Yesterday Colleen and I took a long drive -- our first in several
months, given the recent rise in gas prices. The long loop via Highway 9
to the Coast, up Highway 1 past Devil's Slide and through Pacifica, and
back on 35 and I-280; about 135 miles and four hours. It was still
significantly cheaper than dinner out, and there's a produce stand just
south of Half Moon Bay where we got fresh tomatoes and white corn.
It was also our first long drive since I started getting serious about the
river posts; the
conversation was fascinating, and occasionally intense.
I had just posted Talking long distance; I went over the next few posts in that series,
ending with "Crosstalk", about my inability to do anything else
but listen or read if there are voices in the background that I can hear.
She said, "I wish I'd known that 30 years ago!" Me too.
That led naturally to the fact that she now turns off distractions when I
get home, so that we can be together in the living room for a while.
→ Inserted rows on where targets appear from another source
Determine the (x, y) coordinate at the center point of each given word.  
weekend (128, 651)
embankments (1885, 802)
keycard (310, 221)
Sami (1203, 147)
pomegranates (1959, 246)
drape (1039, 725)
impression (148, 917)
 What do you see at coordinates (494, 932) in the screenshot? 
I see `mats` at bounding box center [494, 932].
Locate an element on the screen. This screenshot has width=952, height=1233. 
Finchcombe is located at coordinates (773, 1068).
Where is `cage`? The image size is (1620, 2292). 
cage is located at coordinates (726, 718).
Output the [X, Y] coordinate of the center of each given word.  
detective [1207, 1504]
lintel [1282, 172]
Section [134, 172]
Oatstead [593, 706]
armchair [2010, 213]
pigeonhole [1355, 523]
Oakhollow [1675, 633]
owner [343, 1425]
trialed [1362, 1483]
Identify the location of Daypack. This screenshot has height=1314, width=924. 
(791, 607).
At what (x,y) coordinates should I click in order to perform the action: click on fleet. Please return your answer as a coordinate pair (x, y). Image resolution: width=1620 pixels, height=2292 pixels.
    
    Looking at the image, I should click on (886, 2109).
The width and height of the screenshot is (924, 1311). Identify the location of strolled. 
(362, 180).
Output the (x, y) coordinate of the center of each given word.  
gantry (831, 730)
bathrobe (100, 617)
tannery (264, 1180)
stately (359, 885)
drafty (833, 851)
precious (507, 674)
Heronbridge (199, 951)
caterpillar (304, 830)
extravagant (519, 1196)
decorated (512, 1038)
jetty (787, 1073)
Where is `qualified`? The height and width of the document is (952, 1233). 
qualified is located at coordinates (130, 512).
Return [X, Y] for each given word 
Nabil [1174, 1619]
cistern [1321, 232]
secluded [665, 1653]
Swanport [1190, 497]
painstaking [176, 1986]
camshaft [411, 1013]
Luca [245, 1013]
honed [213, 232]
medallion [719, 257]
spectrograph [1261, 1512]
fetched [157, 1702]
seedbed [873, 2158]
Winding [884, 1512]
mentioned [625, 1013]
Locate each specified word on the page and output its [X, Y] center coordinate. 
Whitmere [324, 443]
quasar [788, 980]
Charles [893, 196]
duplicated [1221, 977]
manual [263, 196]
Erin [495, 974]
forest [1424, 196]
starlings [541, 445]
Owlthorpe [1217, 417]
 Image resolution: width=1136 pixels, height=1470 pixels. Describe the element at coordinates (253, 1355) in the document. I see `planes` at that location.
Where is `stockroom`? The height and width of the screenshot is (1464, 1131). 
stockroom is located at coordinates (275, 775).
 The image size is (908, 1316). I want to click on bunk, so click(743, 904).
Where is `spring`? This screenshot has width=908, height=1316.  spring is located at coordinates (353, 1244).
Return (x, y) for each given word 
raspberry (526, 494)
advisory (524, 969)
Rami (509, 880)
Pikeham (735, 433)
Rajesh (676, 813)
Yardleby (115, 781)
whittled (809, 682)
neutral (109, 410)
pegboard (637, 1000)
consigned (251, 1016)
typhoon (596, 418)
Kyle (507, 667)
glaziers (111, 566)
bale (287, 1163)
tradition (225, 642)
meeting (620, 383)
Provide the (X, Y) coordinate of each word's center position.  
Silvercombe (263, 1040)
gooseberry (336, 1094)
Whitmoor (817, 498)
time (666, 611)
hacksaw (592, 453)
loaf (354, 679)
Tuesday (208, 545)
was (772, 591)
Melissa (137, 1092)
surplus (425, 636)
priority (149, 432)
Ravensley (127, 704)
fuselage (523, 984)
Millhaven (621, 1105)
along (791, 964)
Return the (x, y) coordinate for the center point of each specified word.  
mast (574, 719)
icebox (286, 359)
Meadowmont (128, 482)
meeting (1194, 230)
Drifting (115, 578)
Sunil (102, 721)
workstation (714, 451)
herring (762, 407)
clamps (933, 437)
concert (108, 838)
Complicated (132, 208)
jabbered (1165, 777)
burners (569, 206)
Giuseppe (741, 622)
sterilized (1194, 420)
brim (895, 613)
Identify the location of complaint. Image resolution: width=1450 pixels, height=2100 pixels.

Then
to broken promises, and her grumpiness over the fact that the River has taken over
a lot of the time and creative energy that she feels I should have been
using for the CD
I'd originally planned to have done by now wasn't even started
yet.
I pointed out that I'm a very different person now from the one who made
those plans, and that a lot of the time that would have gone into music
was now spent with her. I like the trade-off in general, but she thought
for a while and told me that the hour between 9pm and 10pm was for me to
work on music without her -- recording, and the kind of intense
practice and songsmithing that drives her crazy to listen to. A
million thanks, Love!
Mornings, before she gets up, are for writing and editing. It's 7:45
now. When did I become a morning person?
We talked about my poor memory for words; the fact that I often ask her to
repeat things, and my inability to deliver a simple verbal message without
writing it down. I came up with an analogy: "Do you remember all the
dialog of a movie the first time you see it?"
"Depends on the movie."
"Well, I never do. After I get out of the theatre I'm lucky to remember a
quarter of the scenes and a dozen lines of dialog. To me, life is exactly
like a movie that I'm seeing for the first time." (The quotes are as
close as I can remember, of course, and not exact -- I have a better
memory for the scenes with intense emotion attached, and Colleen had some
tears in this one.) I might add that it's a particularly boring movie,
for the most part, and the amateur actors keep flubbing their lines.
We had a couple of weepy meltdowns, but even those led to insights and
places that need to be explored and worked on. That will be another post
sometime; for now I'll just report that Colleen says that they happen when
I "snap at" her,
when I disagree with her, and when I "don't listen to" her. They also
happen when we hit on a topic that's emotionally loaded for her, including
unfinished projects.
I realized later that there are three cases that get confused, and get a
similar reaction:
- The case where I understand what she's saying, and genuinely disagree
with whatever she said.
- The case where I understand what she's trying to say, but the
words mean something else. This usually happens because she's using
technical terms that she doesn't quite understand; in this case it was
operating systems and the difference between the OS in her
sewing machine and the OS that her embroidery-design software runs
under on her PC.
- The case where I understand what she said, but it wasn't what she
meant.
I tend to approach all three of these cases the same way, trying to
clarify her words until I understand exactly what she meant, and then (in
the latter two cases) trying to get her to understand the
difference between what she actually said and what she meant. It's during
that dialog that she often melts down, accuses me of snapping and "not
listening", and thinks that I'm disagreeing with her and arguing for the
sake of arguing. I really don't know what either of us can do about this,
but we'll continue to work on it.
The other place where I don't know whether there's anything either of us
can do is the fact that I'll often miss the first word or two of a
sentence, and ask her to repeat. This is because my attention was
elsewhere; either on a task or, in the middle of a conversation, on
composing a reply. I don't think she understands the extent to which I
find listening, thinking, and talking incompatible; I always have
to compose what I'm saying before I can say it. If I don't know exactly
where I'm going with a thought, I have to pause in mid-sentence to figure
it out. Which is about where we started the discussion,
somewhere around the location of the old Dead Cow tannery. Which was
being torn down and turned into condos or a strip mall or something.